Concern for the Perpetrator
In some cases, a survivor may express concern about what will happen to the perpetrator if the assault is reported to the police.  The victim may know, care about, and/or be dependent upon the offender (as in the case of an intimate partner).  This is a valid reaction and while it may be confusing or frustrating, a victim’s support system can be instrumental in understanding those feelings while keeping them safe.

An assault is a profound loss, and is characterized by intense sadness.  A survivor may feel her or his life has been shattered to such an extent that she or he will never recover.  A strong support system can help relieve this grief and move the victim through the healing process.

A deep feeling of emptiness, remorse, and unhappiness may set in following a sexual assault.  This reaction may result in survivors feeling hopeless, immobilized, and unable to make decisions.  Depression often makes survivors feel like everything is going wrong and nothing will ever be resolved.

Some survivors respond to the trauma of an assault by minimizing the experience, refusing to talk about the assault, or by blocking it out of their consciousness altogether.

Anger and Irritability
Sexual assault can result in tremendous rage.  While anger is a natural and healthy response, it may be misdirected towards family members, the law enforcement official, attorneys, or others who may be trying to offer assistance.  However, sometimes this anger is appropriately directed towards people surrounding the survivor.  A trained sexual assault advocate can help victims and loved ones better understand this reaction and guide healthy, safe expression of this anger.

Preoccupation with Disease, Pregnancy, or Death
Survivors may focus on the worst-case physical outcomes that may accompany the sexual assault.  HIV infection is a common concern, and survivors may react to the assault by focusing on their potential mortality.  It is important to take these concerns seriously.  Some survivors may have still be in danger or may require medical attention.

Risk of Suicide
Some survivors of sexual assault may respond by contemplating and/or threatening suicide.  It is important to be aware of this risk and to take any signs of suicide seriously.

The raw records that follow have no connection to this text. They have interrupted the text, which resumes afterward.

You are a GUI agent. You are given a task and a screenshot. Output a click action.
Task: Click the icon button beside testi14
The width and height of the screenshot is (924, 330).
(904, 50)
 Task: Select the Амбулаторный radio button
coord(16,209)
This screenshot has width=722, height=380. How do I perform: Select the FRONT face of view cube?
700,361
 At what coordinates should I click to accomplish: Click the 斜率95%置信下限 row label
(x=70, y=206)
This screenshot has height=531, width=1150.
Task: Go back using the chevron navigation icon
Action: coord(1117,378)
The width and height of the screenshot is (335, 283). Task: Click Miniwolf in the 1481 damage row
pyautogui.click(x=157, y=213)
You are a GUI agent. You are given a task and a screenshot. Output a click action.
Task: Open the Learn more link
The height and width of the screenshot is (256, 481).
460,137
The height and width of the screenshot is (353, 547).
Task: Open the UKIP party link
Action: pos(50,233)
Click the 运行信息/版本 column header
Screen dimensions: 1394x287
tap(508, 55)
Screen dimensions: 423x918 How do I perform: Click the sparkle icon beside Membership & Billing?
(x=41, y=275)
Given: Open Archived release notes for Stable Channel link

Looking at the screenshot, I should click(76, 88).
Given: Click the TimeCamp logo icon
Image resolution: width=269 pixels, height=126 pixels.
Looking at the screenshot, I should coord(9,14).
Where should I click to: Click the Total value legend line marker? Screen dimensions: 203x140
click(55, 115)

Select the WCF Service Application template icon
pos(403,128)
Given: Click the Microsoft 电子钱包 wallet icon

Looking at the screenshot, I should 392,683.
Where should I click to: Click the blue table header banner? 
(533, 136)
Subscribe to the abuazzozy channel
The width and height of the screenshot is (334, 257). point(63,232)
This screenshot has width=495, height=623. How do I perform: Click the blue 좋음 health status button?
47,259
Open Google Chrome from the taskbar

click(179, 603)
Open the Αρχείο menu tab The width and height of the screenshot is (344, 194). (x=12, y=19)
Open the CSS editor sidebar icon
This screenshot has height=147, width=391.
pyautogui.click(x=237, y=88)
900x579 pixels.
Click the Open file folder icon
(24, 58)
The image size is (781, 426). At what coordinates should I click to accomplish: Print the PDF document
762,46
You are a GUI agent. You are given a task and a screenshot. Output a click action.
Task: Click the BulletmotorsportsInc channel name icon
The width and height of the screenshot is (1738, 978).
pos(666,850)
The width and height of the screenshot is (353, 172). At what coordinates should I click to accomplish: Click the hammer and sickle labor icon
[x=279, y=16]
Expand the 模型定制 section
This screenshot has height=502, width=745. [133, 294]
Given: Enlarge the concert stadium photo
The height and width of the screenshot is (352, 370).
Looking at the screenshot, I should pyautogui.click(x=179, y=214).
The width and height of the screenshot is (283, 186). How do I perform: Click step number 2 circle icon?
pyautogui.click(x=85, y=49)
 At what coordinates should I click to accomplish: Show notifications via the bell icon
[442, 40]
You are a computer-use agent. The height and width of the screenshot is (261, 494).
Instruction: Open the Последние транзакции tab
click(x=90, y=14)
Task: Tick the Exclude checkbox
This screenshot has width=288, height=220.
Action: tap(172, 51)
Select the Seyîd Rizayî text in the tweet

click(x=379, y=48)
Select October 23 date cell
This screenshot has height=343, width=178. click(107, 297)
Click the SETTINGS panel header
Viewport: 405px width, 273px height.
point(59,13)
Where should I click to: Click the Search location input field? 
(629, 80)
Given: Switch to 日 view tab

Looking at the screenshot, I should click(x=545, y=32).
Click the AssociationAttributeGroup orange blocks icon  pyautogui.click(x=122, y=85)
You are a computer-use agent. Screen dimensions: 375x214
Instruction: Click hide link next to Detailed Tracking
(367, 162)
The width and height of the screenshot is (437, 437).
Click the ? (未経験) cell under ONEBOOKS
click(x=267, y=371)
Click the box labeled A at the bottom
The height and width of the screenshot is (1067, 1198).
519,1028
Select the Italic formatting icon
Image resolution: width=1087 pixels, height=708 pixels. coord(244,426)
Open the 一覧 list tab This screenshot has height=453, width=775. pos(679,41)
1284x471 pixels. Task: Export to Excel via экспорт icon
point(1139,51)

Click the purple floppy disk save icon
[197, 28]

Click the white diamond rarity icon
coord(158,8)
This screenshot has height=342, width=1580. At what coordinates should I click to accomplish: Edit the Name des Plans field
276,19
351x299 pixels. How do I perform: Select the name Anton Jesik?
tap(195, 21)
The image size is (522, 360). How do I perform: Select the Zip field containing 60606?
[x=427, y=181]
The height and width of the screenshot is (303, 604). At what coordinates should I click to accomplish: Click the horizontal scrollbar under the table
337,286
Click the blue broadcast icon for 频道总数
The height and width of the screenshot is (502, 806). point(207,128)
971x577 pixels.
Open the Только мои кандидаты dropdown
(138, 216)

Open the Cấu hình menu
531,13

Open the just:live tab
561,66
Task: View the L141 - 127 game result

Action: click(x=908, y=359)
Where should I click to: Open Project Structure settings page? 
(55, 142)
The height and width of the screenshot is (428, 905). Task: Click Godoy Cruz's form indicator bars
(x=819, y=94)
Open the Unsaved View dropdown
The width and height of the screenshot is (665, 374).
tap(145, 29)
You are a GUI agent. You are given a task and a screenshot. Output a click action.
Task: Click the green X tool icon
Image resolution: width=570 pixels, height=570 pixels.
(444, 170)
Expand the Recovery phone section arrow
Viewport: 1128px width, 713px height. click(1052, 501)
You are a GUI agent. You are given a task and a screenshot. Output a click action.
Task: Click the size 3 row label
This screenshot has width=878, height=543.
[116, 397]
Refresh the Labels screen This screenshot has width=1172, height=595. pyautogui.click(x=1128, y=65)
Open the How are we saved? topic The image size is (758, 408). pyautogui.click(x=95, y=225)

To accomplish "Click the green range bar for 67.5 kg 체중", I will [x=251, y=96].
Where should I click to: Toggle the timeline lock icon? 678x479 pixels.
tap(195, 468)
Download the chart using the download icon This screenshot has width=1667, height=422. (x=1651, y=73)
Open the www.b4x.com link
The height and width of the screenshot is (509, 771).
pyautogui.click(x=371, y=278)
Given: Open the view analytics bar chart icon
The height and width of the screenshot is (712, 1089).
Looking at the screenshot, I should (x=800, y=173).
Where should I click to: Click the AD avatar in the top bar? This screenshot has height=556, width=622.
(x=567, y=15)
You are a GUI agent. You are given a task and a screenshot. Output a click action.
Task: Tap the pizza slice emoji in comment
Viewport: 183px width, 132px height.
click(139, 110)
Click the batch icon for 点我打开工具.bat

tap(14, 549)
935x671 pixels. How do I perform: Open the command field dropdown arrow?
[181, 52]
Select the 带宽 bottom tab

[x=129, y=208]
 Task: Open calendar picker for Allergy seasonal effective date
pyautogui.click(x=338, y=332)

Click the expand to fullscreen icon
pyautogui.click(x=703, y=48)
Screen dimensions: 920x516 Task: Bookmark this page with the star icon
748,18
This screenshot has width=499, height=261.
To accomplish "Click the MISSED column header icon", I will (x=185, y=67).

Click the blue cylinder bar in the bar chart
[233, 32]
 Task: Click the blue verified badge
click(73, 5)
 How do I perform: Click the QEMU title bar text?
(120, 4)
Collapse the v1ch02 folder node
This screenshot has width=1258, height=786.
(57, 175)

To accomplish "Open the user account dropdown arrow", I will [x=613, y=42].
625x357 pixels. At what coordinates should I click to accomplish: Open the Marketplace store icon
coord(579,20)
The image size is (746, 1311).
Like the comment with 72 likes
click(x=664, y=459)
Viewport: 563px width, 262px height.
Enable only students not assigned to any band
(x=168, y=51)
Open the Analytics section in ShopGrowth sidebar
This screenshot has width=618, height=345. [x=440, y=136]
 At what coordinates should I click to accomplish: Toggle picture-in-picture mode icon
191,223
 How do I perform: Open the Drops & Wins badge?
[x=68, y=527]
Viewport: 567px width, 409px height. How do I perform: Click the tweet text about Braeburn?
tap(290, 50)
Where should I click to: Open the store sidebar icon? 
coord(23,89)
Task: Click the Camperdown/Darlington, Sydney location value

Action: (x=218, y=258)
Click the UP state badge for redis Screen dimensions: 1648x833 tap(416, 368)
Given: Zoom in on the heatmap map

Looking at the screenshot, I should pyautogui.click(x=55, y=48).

Post Traumatic Stress Disorder (PTSD)


Post-Traumatic Stress Disorder (PTSD) is an anxiety disorder that arises from emotionally traumatic experiences.  These are situations in which one has felt intense fear or helplessness. Prolonged symptoms such as flashbacks or nightmares where the trauma event is re-experienced; avoidance when the survivor tries to reduce exposure to people or things that might bring on intrusive symptoms; and hyper vigilance, or increased startle response, may indicate that someone is suffering from PTSD.


Not everyone who experiences a traumatic event will develop PTSD.  It is when many symptoms persist for weeks or months, or when they are extreme, that professional help may be needed.  The risk for PTSD increases with the number of times a person is exposed to trauma and early childhood experiences.

Approximately 1/3 of rape survivors will develop PTSD.[1]


Trauma survivors with PTSD often experience problems such as:

  • Difficulty concentrating or paying attention
  • Difficulty falling or staying asleep; severe nightmares
  • Experiencing trauma memories, reminders, or flashbacks
  • Reliving trauma memories, avoiding trauma reminders and struggling with feeling fear and anger
  • Feeling a lasting sense of terror, horror, vulnerability, and betrayal
  • Feelings of intense anger and impulses that may be taken out on loved ones
  • Becoming overly dependent upon or overprotective of loved ones
  • Loss of interest in social or sexual activities
  • Feeling distant from others and emotionally numb
  • Unable to relax, socialize, or be intimate without being tense
  • Turning to alcohol or drugs to cope
  • Experiencing dissociation in which they go numb, leave their body, and do not feel anything
  • Feelings of depression, loss, sadness, and hopelessness
  • Feelings of guilt for not having suffered as much as others
  • Becoming aware of one’s own mortality and the possibility of one’s own death
  • Having anxiety, fear, and concern for their future safety
  • Profound self-criticism over things done or not done during the incident that created the trauma



[1] National Violence Against Women Prevention Research Center, 2000.